Schauble exige sanções, Passos denuncia erros, alguns socialistas têm dúvidas, e o presidente marca prazos: a António Costa não faltará, um dia, quem culpar por uma eventual infelicidade governativa. Mas se ninguém o ajuda, também ninguém está a tentar derrubá-lo. Se fosse Júlio César, Costa poderia entrar e sair do Senado sem qualquer risco. Porquê? Porque ao fim de seis meses de governo, ainda ninguém sabe quando isto vai acabar, mas cada vez menos gente acredita que vá acabar bem.
A favor de António Costa, o primeiro político que chegou ao governo por meio de uma derrota eleitoral, admitirei duas coisas. Primeiro, que a sua ideia de governar para pensionistas e funcionários, a quem convenceu de que seriam os beneficiários da reversão da “austeridade”, faz sentido político. Segundo, que Costa tem razão quando diz que o crescimento económico é a solução: a sociedade portuguesa desenvolveu expectativas e compromissos que só uma economia em expansão pode realizar.
Costa propõe-se praticar em Portugal uma espécie de chavismo topo de gama. Na Venezuela, Chavez reuniu aplausos distribuindo os trocos do petróleo aos pobres. Em Portugal, Costa não tem petróleo, mas tem os impostos. O problema é este: ao mesmo tempo que criou expectativas, Costa comprometeu o meio de as satisfazer. Na Venezuela, a inflação acabou por fazer zangar os pobres. Em Portugal, é a estagnação económica que pode comprometer o apoio que Costa procura entre os dependentes do Estado.

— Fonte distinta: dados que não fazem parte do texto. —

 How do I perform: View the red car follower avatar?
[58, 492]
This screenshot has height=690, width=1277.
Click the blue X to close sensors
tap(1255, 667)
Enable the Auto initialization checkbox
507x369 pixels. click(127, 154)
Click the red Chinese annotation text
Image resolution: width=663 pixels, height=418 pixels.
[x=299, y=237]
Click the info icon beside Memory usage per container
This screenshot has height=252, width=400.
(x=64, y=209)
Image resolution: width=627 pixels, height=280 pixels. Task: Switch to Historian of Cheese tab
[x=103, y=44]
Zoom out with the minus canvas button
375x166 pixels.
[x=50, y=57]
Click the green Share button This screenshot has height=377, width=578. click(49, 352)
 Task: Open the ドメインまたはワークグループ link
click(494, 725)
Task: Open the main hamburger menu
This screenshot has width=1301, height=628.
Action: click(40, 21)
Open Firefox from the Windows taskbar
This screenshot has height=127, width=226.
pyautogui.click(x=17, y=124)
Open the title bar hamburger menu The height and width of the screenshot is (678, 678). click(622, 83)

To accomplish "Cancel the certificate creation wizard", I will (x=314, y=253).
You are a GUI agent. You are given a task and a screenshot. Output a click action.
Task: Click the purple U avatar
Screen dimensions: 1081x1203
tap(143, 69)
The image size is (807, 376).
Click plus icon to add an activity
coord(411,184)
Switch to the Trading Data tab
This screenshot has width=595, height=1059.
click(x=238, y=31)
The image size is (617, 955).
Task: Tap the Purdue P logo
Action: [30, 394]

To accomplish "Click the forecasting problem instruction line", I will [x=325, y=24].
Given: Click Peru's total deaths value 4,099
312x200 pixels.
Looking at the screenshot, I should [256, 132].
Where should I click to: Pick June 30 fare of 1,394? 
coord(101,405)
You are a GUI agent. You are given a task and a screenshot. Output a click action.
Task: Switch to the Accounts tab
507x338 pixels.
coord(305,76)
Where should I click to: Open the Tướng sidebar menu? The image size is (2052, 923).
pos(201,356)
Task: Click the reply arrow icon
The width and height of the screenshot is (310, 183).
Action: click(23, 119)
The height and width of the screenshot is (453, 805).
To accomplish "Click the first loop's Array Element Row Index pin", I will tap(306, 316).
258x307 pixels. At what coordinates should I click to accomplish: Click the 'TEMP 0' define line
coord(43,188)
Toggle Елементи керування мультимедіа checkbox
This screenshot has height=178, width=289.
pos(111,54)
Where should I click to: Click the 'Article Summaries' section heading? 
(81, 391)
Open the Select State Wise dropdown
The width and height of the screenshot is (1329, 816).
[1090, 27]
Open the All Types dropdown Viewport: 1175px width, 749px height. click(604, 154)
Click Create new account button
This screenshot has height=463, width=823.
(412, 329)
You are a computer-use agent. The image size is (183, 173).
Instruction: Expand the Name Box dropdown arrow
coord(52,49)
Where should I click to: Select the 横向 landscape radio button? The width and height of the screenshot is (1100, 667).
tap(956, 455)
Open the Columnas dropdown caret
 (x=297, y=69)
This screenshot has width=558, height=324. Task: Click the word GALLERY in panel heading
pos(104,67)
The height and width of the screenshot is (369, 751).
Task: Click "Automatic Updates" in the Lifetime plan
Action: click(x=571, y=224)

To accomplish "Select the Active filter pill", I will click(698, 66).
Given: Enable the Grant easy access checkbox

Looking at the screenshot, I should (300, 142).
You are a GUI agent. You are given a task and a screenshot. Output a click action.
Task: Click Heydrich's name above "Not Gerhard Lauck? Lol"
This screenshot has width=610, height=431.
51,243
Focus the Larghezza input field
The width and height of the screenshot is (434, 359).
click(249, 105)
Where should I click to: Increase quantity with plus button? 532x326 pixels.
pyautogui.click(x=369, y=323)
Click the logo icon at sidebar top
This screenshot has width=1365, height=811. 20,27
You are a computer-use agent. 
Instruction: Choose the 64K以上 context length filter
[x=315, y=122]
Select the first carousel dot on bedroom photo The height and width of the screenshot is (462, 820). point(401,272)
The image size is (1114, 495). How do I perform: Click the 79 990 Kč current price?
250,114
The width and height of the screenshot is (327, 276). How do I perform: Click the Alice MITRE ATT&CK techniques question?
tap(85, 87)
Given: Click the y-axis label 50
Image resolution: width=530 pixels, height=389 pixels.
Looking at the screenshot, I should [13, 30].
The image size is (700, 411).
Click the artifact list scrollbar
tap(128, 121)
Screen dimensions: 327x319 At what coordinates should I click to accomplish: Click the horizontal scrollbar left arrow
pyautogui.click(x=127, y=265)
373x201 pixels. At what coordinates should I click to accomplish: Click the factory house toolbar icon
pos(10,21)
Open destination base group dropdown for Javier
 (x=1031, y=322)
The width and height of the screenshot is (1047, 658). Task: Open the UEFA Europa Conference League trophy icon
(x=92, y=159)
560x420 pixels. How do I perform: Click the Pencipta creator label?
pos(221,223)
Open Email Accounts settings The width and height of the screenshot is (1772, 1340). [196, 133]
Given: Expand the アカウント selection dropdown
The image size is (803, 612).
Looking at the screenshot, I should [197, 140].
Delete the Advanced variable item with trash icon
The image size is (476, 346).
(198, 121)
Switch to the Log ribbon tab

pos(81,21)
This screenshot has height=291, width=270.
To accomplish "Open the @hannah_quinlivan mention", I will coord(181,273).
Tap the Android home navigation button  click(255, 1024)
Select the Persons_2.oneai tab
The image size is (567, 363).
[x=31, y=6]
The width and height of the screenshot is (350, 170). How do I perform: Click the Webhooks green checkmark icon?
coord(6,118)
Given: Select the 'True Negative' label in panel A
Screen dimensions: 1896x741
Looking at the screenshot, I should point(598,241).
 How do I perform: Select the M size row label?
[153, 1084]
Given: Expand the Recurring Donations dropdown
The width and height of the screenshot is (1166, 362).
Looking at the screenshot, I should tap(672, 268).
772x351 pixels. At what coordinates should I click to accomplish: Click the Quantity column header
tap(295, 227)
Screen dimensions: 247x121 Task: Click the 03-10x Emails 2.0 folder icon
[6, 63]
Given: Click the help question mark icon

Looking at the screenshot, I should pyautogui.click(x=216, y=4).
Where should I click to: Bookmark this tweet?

Neste momento, Costa parece acreditar que bastará o Estado gastar mais dinheiro para haver o crescimento económico que impeça a despesa pública de gerar défice. De facto, é pouco provável que acredite nisso. O plano de Mário Centeno, o ano passado, sugere que não. Mas Costa não tem alternativa. Durante a oposição a Passos, Costa, como outros seus correligionários, aceitou identificar a liberalização da economia e a reforma do Estado com a “direita”. Por mero oportunismo, renunciou, na prática, à ideia “sueca”, que animou a “Terceira Via”, de que o Estado social só é viável com uma economia de mercado forte. Costa atolou assim o PS no campeonato do radicalismo, em concorrência com o PCP e o BE. E por cruel ironia, foi a esses partidos que teve de recorrer para sobreviver ao fracasso eleitoral de Outubro de 2015.
O PCP e o BE salvaram António Costa e não o vão deixar cair tão cedo, porque o falhanço de comunistas e de bloquistas não foi menor do que o dele. A austeridade fez crescer o Syriza na Grécia e o Podemos em Espanha. O Syriza saltou de 4,6% do voto em 2009 para 36% em 2015; o Podemos chegou aos 20,6% em 2015. Em Portugal, comunistas e bloquistas limitaram-se a aguentar. O PCP desceu de 446 mil votos em 2009 para 444 mil em 2015, e o BE, de 557 mil em 2009 para 550 mil em 2015. Costa deixou-os, entretanto, colonizar ministérios e televisões. Mas o muro não caiu: PCP e BE só podem esperar crescer à custa um do outro e do PS. Por isso, apoiando o governo, continuam ciosos do seu revolucionarismo. Isso que dizer que a partir de Novembro, António Costa passou a ter como missão convencer investidores privados e parceiros europeus, tendo ao seu lado os mais verbosos inimigos do capital privado e da integração europeia. Ora, ninguém imagina crescimento em Portugal sem investimento, e ninguém imagina investimento sem a confiança da Europa.
Por tudo isto, talvez os políticos tenham razão em olhar para Costa como um condenado que caminha para o patíbulo (“dead man walking”, como dizem na América). A favor dele, já só está o comprimento do corredor.